Framing 3rd-grade reading proficiency as a crisis is about as enduring (and suspect) as the uncritical belief in the literacy deficit among children raised in poverty.
Later in the article, Samuels notes that many states have implemented grade retention policies based on high-stakes tests in 3rd grade, adding:
Student retention as a part of a strategy to support early literacy has vocal critics as well as supporters. But no one is arguing against the importance of ensuring that children are reaching reading milestones throughout the early grades.
Modeling once again the central flaw of education journalism, Samuels represents grade retention as nothing more than a tug-of-war between “vocal critics” and “supporters”—with word choices that clearly skew the reader toward the more reasonable “supporters.”
Despite the intentions of this piece about the importance of early literacy in children, we must acknowledge that the real crisis in education is both how the media covers education and how politicians design and implement policy.
First, “crisis” is the worst possible description of any educational condition since a state of crisis forces urgency when deliberation and patience are warranted. Think about the differences between emergency rooms and doctors’ offices. (See a discussion of crisis here also.)
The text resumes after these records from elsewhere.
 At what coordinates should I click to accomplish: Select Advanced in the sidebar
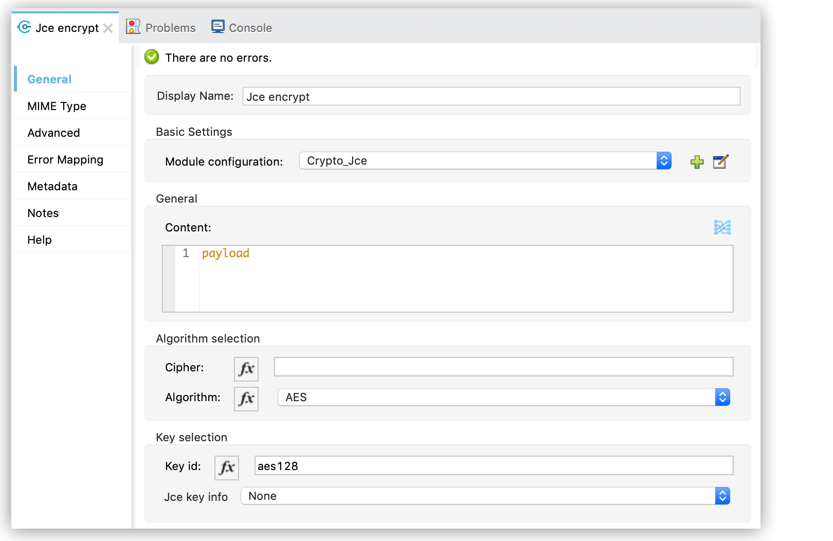pos(53,132)
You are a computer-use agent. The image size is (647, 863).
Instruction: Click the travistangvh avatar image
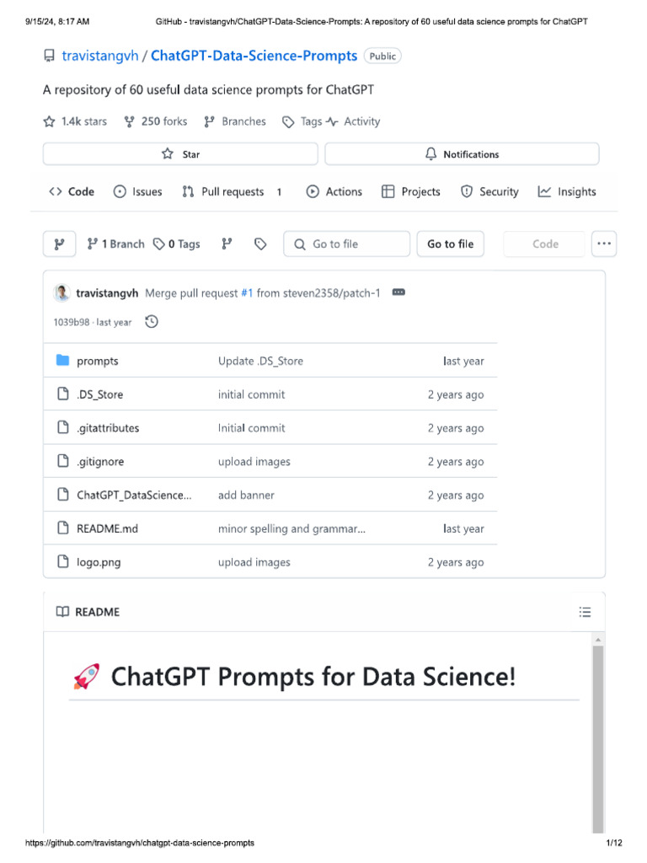pos(61,292)
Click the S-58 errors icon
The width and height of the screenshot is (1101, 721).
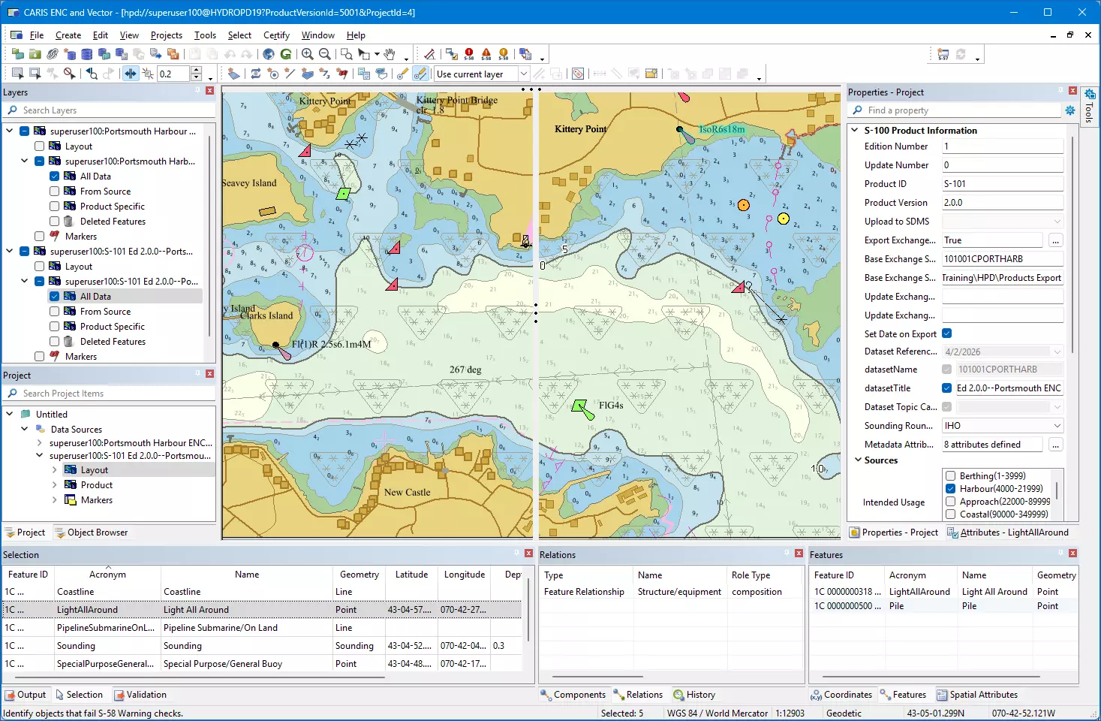[x=468, y=53]
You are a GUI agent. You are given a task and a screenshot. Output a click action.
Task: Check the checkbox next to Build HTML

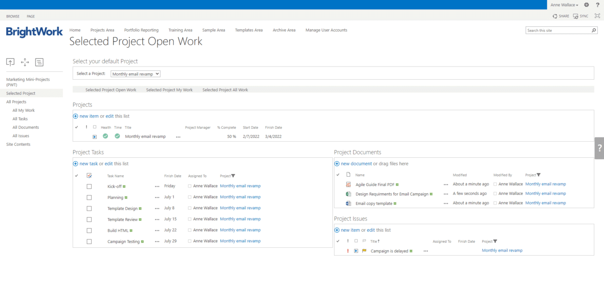(89, 230)
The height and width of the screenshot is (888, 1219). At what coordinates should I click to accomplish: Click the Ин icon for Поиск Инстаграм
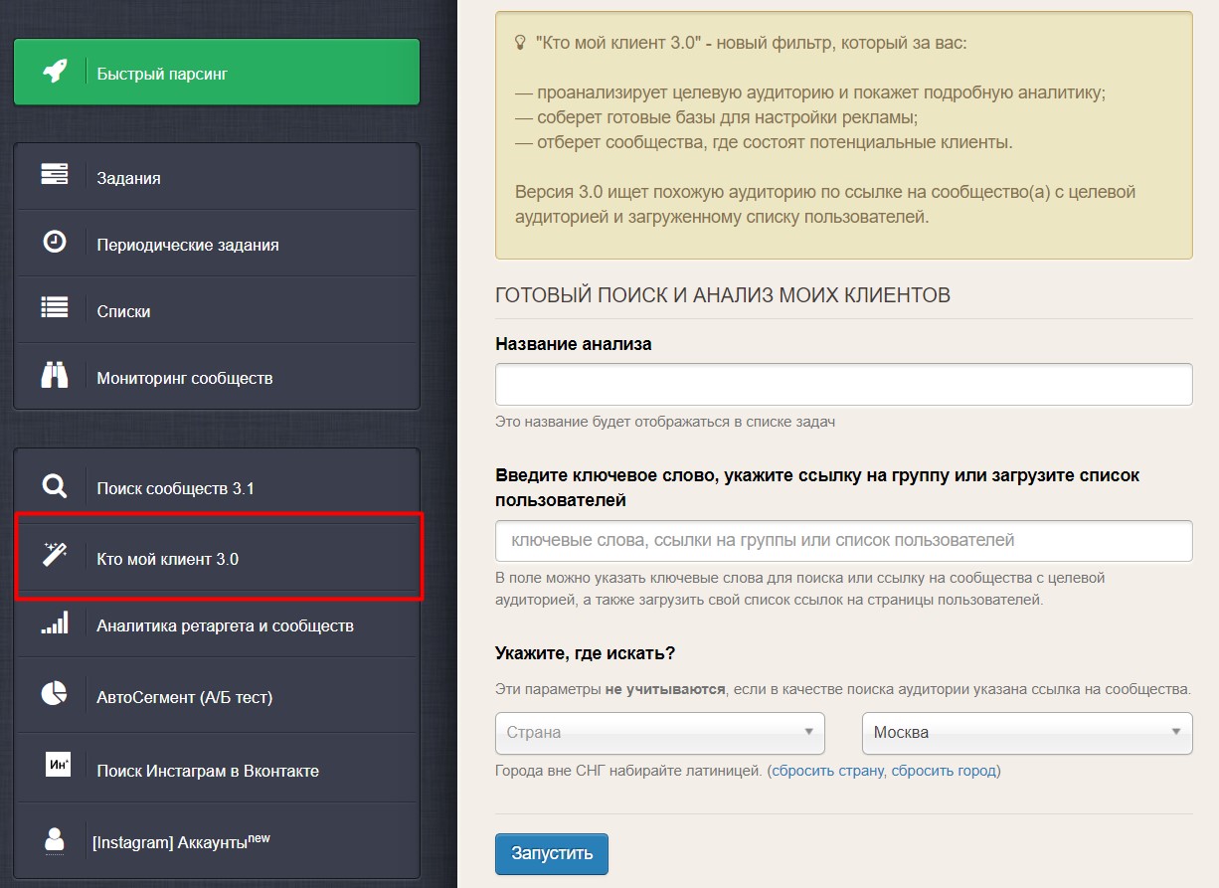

Impoverished children have overwhelming life conditions that inhibit their ability to learn at the same rates and in the same ways as their more affluent peers. Children in poverty do not need harsh and intense educational experiences (harsh and intense often characterize their lives, and are thus the conditions muting their learning); they do not need high-stakes tests and punitive consequences.
And that leads to the ultimate education crisis: Confusing grade retention with reading policy.
That is not only a crisis, but inexcusable since there is no debate about grade retention, despite the breezy framing above.
Decades of research show that grade retention is often harmful and other strategies are always more effective (Note: the evidence-based alternative to grade retention is not “social promotion,” the great ugliness tossed out by all who embrace grade retention).
I suppose the great irony here is that it appears many in the media and most political leaders are not capable of reading the research and have a really limited vocabulary themselves.
So let me make this simple: There is no crisis in reading, and grade retention hurts children.
Now let’s address and fully fund rich and evidence-based reading for all children throughout their formal education in our public schools and make genuine commitments to the lives of all children so those policies can work.